ИСХОДНЫЙ ТЕКСТ:
Культура и империализм — страница 51 из 123

Элиот и Джеймс подразумевали, что такие сцены означают не только моральное пробуждение, но возвышение героини над собой, она даже прощает своего мучителя, потому что видит себя на фоне более широкой схемы событий. Отчасти стратегия Элиот состоит в том, чтобы реабилитировать первоначальные планы Доротеи помогать друзьям. Сцена пробуждения к жизни таким образом подтверждает стремление быть и действовать в мире. Во многом сходные моменты встречаются и в «Киме», за исключением того, что мир там воспринимается как виновный в том, что душа в нем томится (locking up on it). В том фрагменте из «Кима», который я цитировал выше, присутствует своего рода моральный триумфализм в акцентированных интонациях цели, воли, волюнтаризма: события складываются надлежащим образом, дороги означают, что их нужно пройти, все доступно пониманию, все твердо стоит на ногах и т. п. Чуть выше приведенного фрагмента речь идет о «колесах его существа», которые «с почти слышным щелчком ... опять сомкнулись с внешним миром». И завершает этот ряд благословение Матери Земли Киму, пока он лежал в тени повозки: «Она пронизывала его своим дыханием, чтобы вернуть ему равновесие, которое он потерял, так долго пролежав на ложе вдали от всех ее здоровых токов». Киплинг передает мощное, почти инстинктивное желание вернуть ребенка матери в их досознатель-ных, безгрешных, асексуальных отношениях.

* Eliot George. Middlemarch, ed. Bert G. Homback. New York: Norton, 1977. P. 544. Элиот Дж. Мидлмарч. M.: Правда, 1988. С. 697.

Но если Доротея и Изабель представлены как неизбежная часть «непроизвольной, пульсирующей жизни», Ким предстает перед нами в осознанном и волевом принятии своей жизни. Разница, как мне кажется, капитальная. Новое обостренное восприятие мира Кимом, восприятие «смыкания», прочности, движения от лиминальности к доминированию в значительной степени представляет собой функцию того, что он — сахиб в колониальной Индии. Киплинг заставляет Кима пройти через церемонию переприсвоения (reappropriation), Британия (с помощью лояльного подданного-ирландца) вновь овладевает Индией. Природа, непроизвольные ритмы поправляющегося здоровья возвращаются к Киму после (не ранее) первого, преимущественно политико-исторического жеста, о котором Киплинг сообщает от его имени. В отличие от этого европейским или американским героиням в Европе приходится открывать мир заново. Но при этом нет никого, кто специально бы направлял или контролировал их. Не то в Британской Индии, она потонула бы в хаосе или бунтах до тех пор, пока все дороги не будут надлежащим образом пройдены, в домах не станут жить как должно, а с мужчинами и женщинами не будут разговаривать в подобающем тоне.

ПРЕДОСТАВЛЕННЫЕ МАТЕРИАЛЫ:
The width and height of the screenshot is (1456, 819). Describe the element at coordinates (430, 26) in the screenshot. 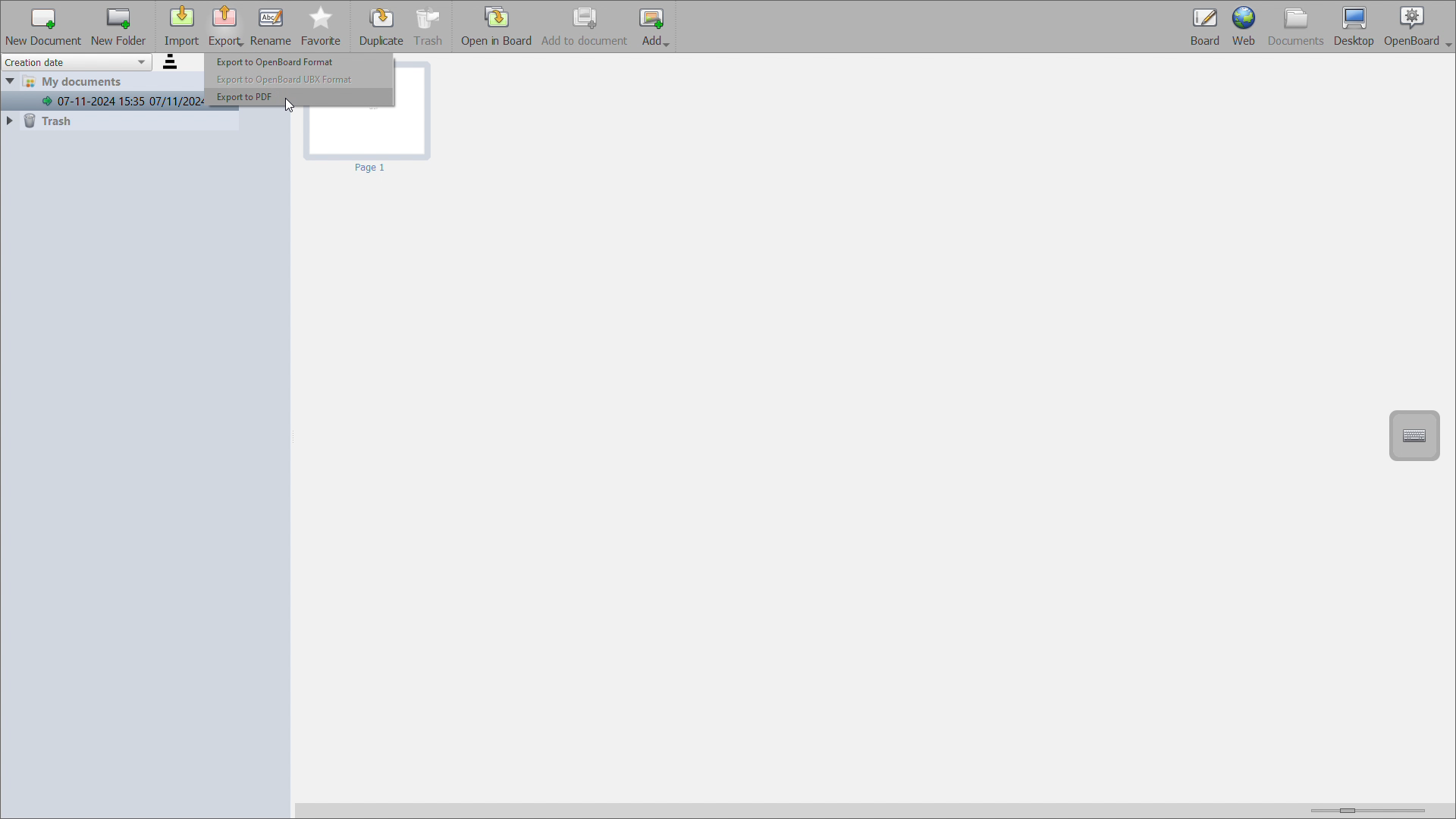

ЗАДАНИЕ: Пожалуйста, сократите абзац исходного текста, который начинается словами «Но если Доротея и Изабель», и сохраните его главные факты. Для работы нужен только исходный текст.

ОТВЕТ: Доротея и Изабель представлены как часть «непроизвольной, пульсирующей жизни», а Ким принимает свою жизнь осознанно и волевым образом. Эту разницу автор считает капитальной. Новое восприятие мира Кимом во многом объясняется тем, что он сахиб в колониальной Индии. Через церемонию переприсвоения Британия с помощью лояльного подданного-ирландца вновь овладевает Индией. Природа и ритмы выздоровления возвращаются к Киму лишь после этого политико-исторического жеста. Европейским и американским героиням приходится открывать мир заново, но никто их не направляет и не контролирует. Британская Индия без такого контроля потонула бы в хаосе или бунтах, пока всё не будет устроено надлежащим образом.